Aim of the task ::
Find the line below with "Task: Use the Podcast example text card". Print it and every line after it exactly, through the last line, leaving out the pictures.

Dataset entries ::
++++

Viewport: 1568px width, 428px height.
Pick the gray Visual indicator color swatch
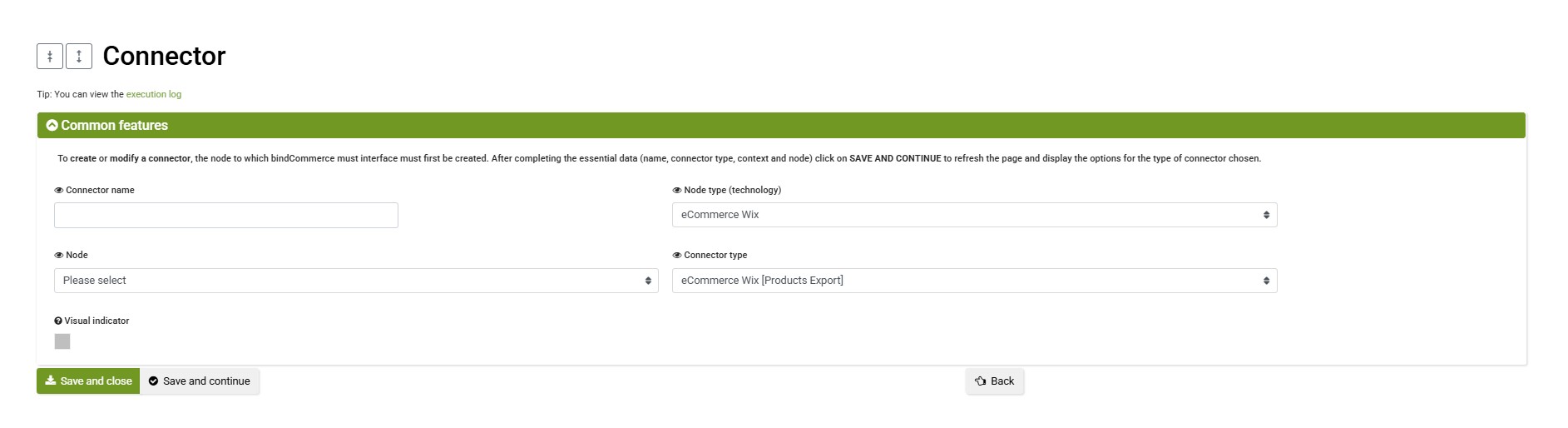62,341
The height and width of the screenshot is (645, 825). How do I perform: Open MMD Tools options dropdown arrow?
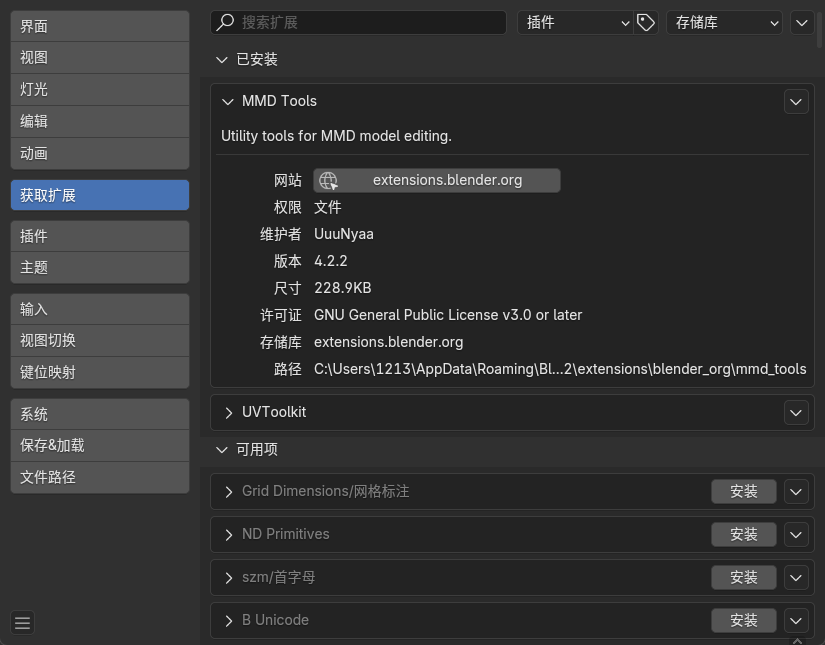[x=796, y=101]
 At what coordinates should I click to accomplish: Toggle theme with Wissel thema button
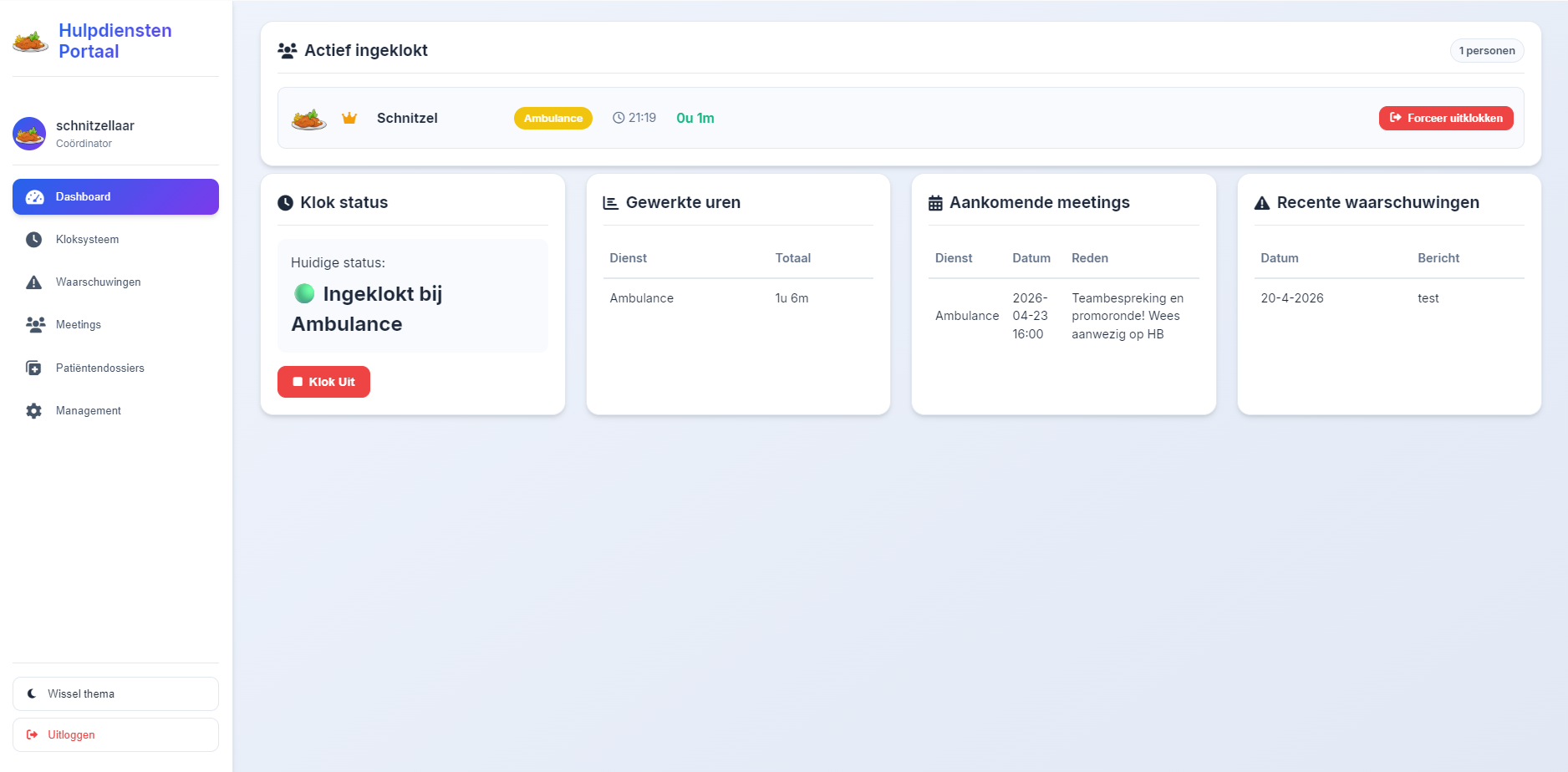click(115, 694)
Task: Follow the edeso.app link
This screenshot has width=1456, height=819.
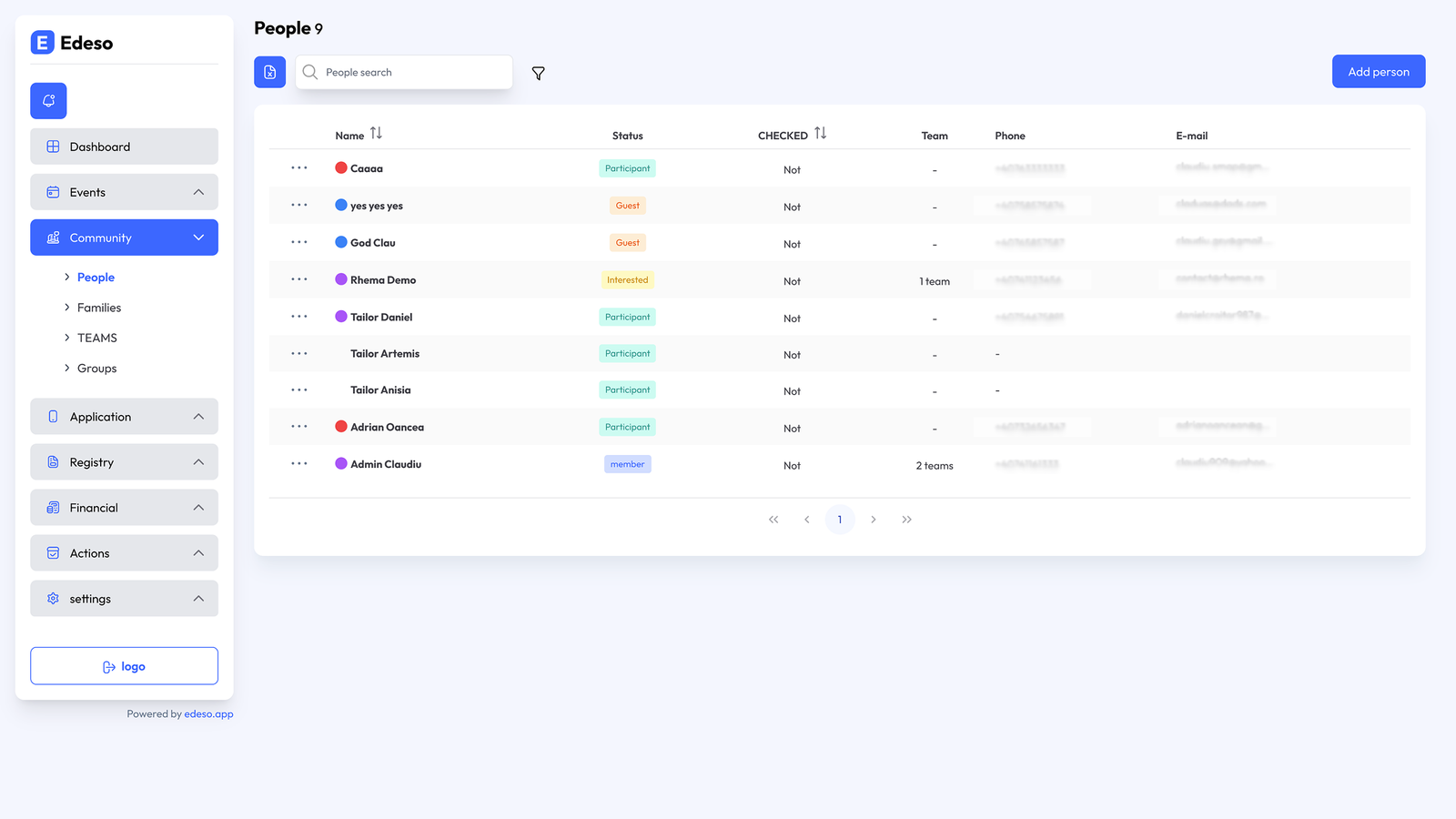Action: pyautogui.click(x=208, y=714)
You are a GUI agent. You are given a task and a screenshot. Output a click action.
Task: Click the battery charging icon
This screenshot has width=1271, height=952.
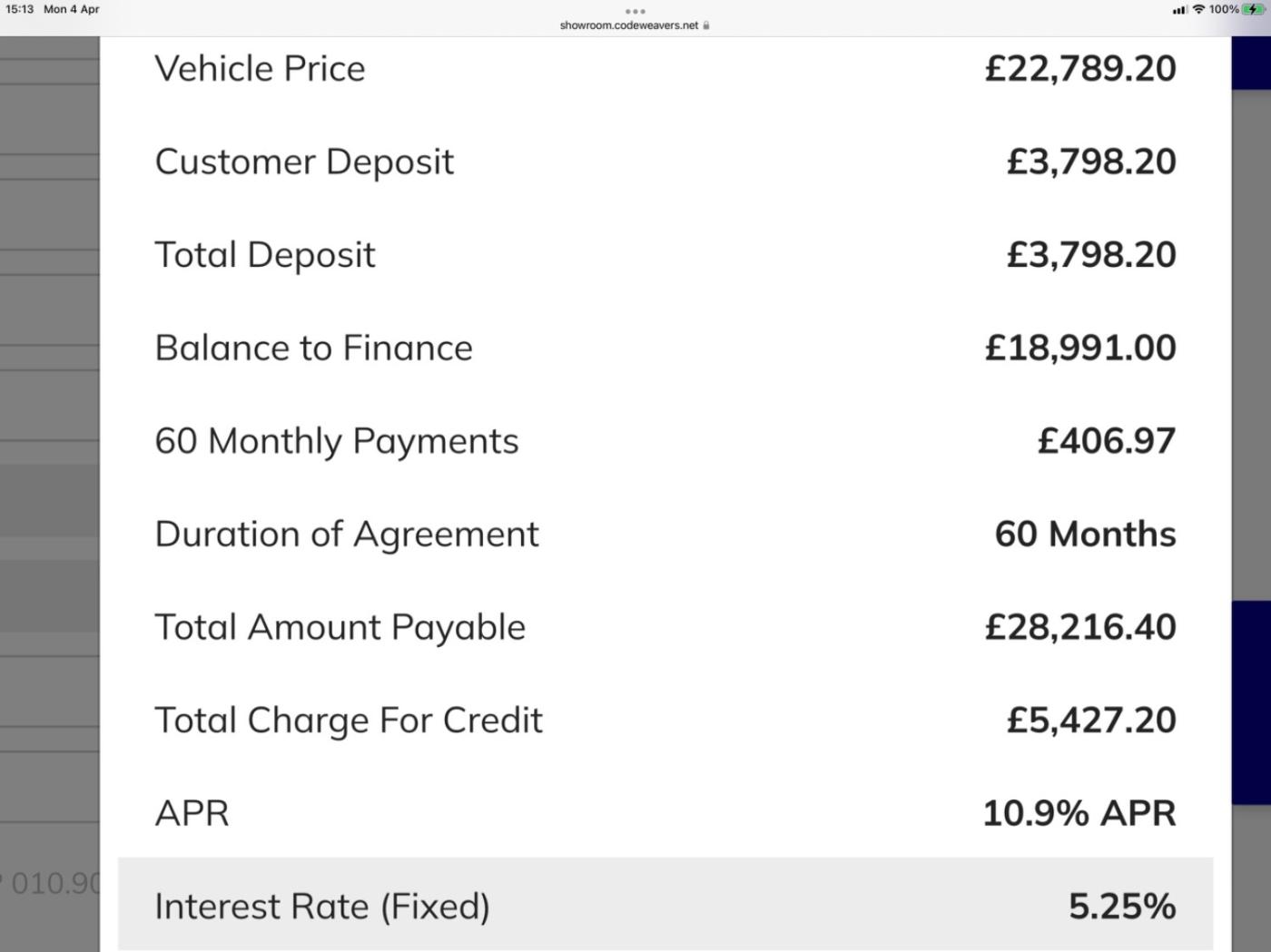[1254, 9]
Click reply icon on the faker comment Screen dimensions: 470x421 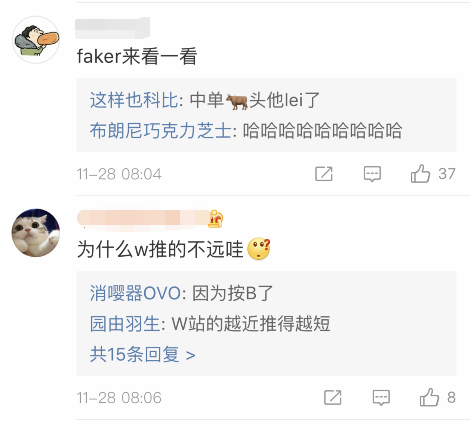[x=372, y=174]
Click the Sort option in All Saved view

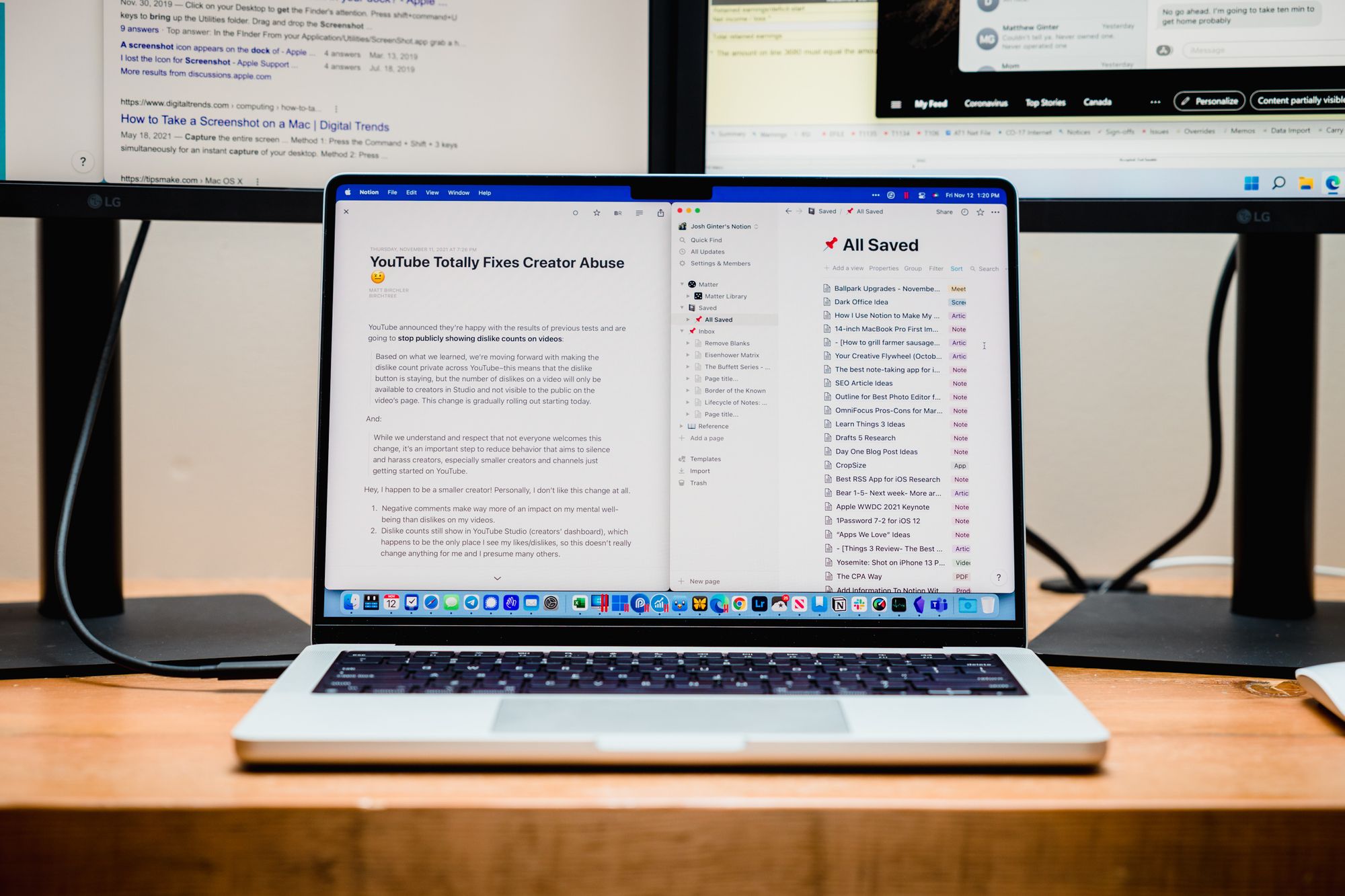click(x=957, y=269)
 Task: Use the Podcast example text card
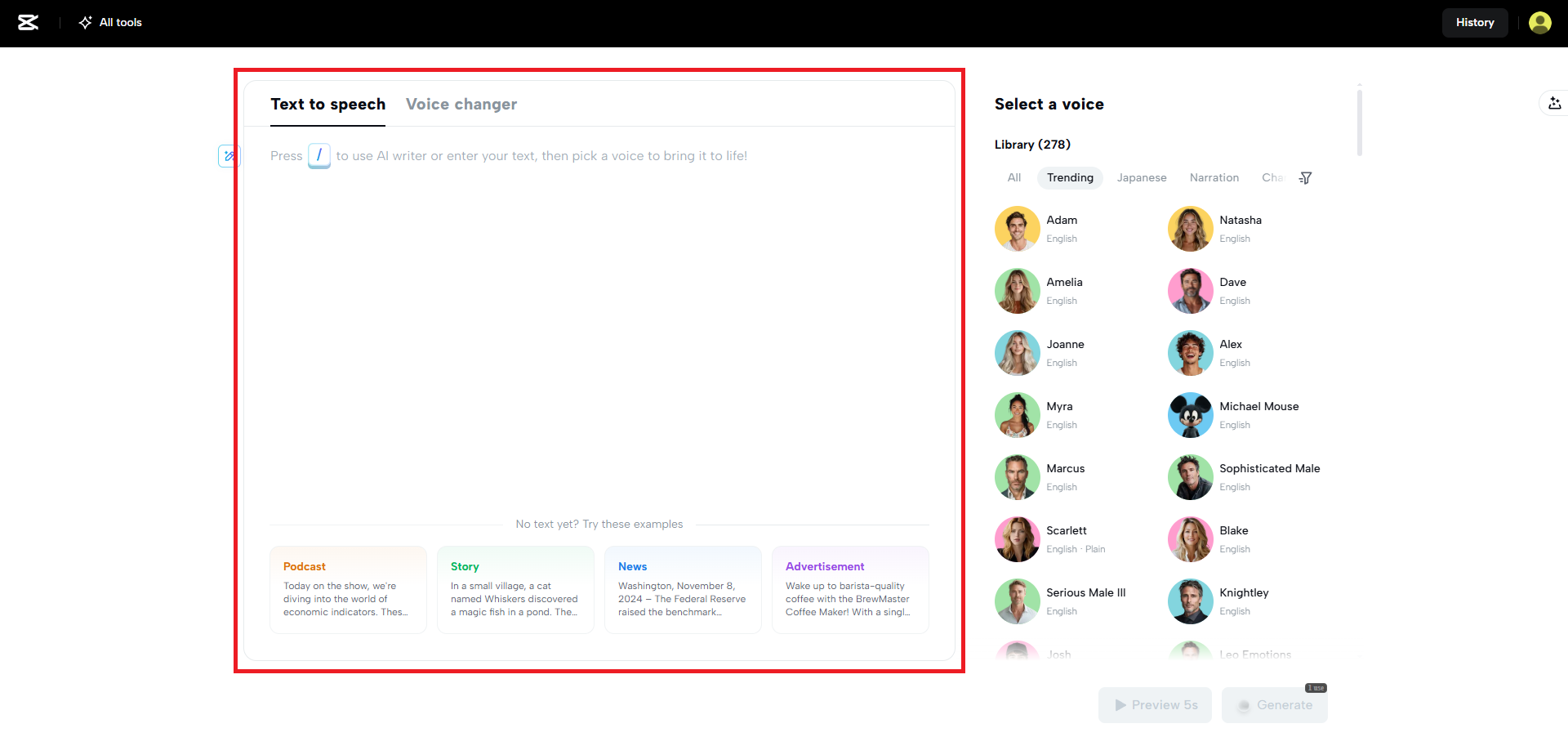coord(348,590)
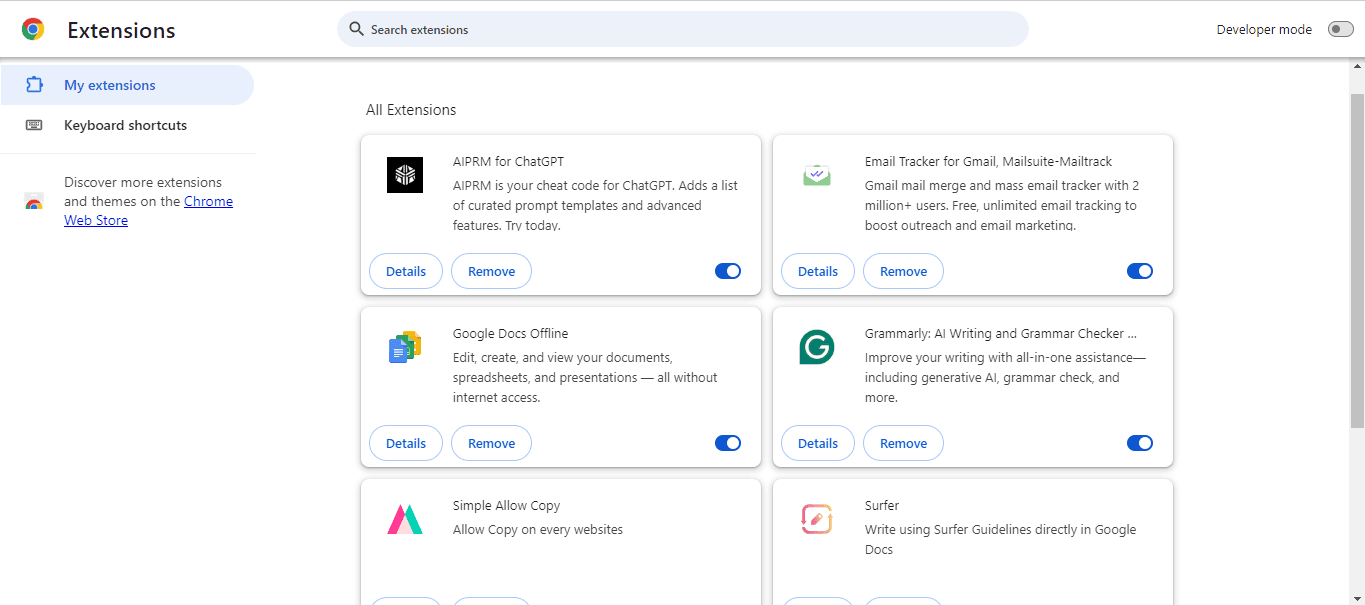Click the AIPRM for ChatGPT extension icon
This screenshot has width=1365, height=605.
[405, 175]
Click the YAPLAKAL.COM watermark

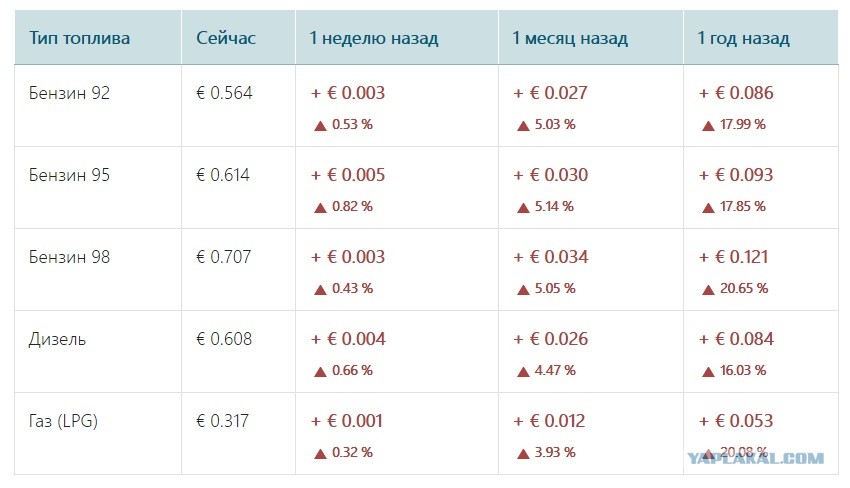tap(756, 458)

++++

Written answer ::
 Task: Use the Podcast example text card
coord(348,590)
Click the AIPRM for ChatGPT extension icon
This screenshot has width=1365, height=605.
[405, 175]
Click the YAPLAKAL.COM watermark

tap(756, 458)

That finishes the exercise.